Ces forêts sont menacées par le développement de l’urbanisation et des infrastructures routières et ferroviaires qui les fragmentent et réduisent leur surface. Le statut de forêt de protection constitue actuellement l'outil juridique le plus efficace pour protéger l’intégrité de ces deux forêts.

En effet, ce statut  interdit non seulement tout défrichement conduisant à la disparition de la forêt, mais aussi toute modification des boisements contraire à l'objectif du classement.

Réservé initialement à des forêts de montagne, des forêts littorales et des forêts rhénanes, ce statut a été étendu en 1976 (loi du 10 juillet sur la protection de la nature) aux bois et forêts situés à la périphérie des grandes agglomérations, ainsi que dans les zones où leur maintien s'impose, soit pour des raisons écologiques, soit pour le bien-être de la population.

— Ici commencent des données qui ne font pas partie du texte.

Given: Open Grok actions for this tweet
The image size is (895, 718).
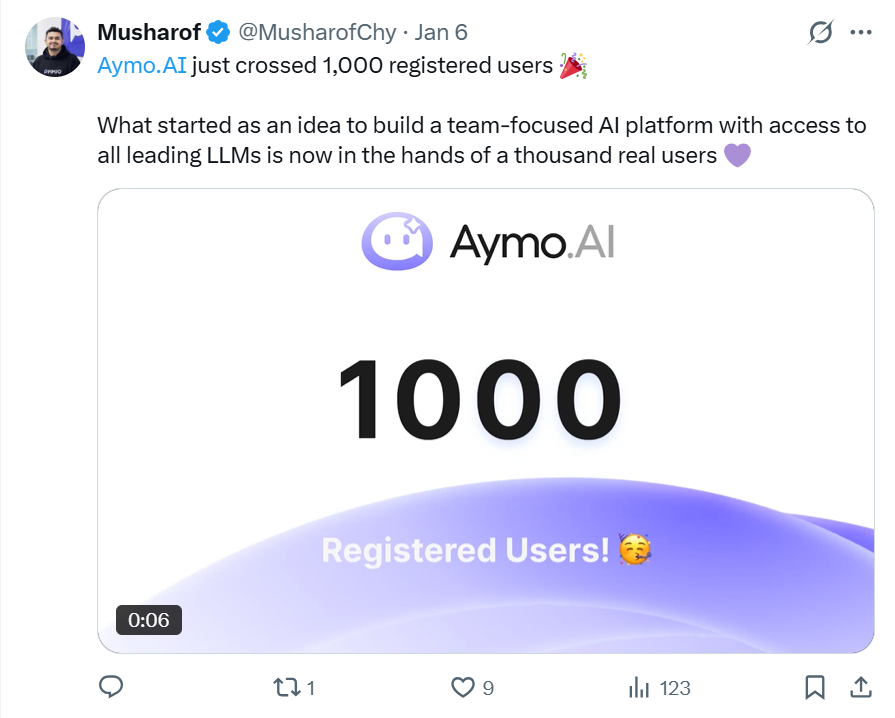Looking at the screenshot, I should 819,32.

En quoi consiste la procédure de classement

Le statut juridique de forêt de protection est très peu connu des Français bien qu'il ait été instauré par une loi du 28 avril 1922 et qu'aujourd'hui 80 600 hectares de forêts en relèvent au niveau national (soit environ 0, 6 % de la surface forestière nationale). 

Ce statut de forêt de protection peut s'appliquer à des forêts domaniales, communales ou privées et son rôle principal est de conserver l'intégrité d'un massif et d'éviter ainsi son morcellement.

  1. Il existe quatre grands types de forêts de protection :
  2. - la forêt de montagne : fonction de lutte contre l'érosion et valeur écologique
  3. - la forêt littorale : rôle dans la fixation des dunes et dans la protection contre l'érosion éolienne
  4. - la forêt alluviale : grande valeur écologique (concerne la plupart des forêts rhénanes)
  5. - la forêt périurbaine : fonction sociale d'accueil au public, ce qui est notre cas.

 

La procédure de classement en forêt de protection

L'initiative du classement revient au ministre de l'Agriculture, le plus souvent sur proposition du préfet.

C'est ensuite le directeur régional interdépartemental de l’alimentation, de l'agriculture et de la forêt (DRIAAF) qui établit le projet comprenant : le procès-verbal de reconnaissance des bois ou forêts à classer, un relevé cadastral avec la liste des propriétaires concernés et un plan de situation. Chaque propriétaire doit être informé au préalable. Le projet est ensuite soumis à une enquête publique dirigée par un commissaire enquêteur qui établit un rapport à l'intention des conseillers municipaux et de la commission départementale des sites réunie en formation " Protection de la nature". Le dossier, éventuellement modifié à la suite des observations formulées est transmis au ministre de l'agriculture. Le classement est décidé en Conseil d'Etat. Il est publié au journal officiel et doit être affiché pendant quinze jours dans les mairies des communes concernées. Le décret du classement crée une servitude nationale d'urbanisme qui soumet la forêt à un régime forestier spécial. Le préfet pourra s'opposer à tous travaux contraires à l'objectif du classement.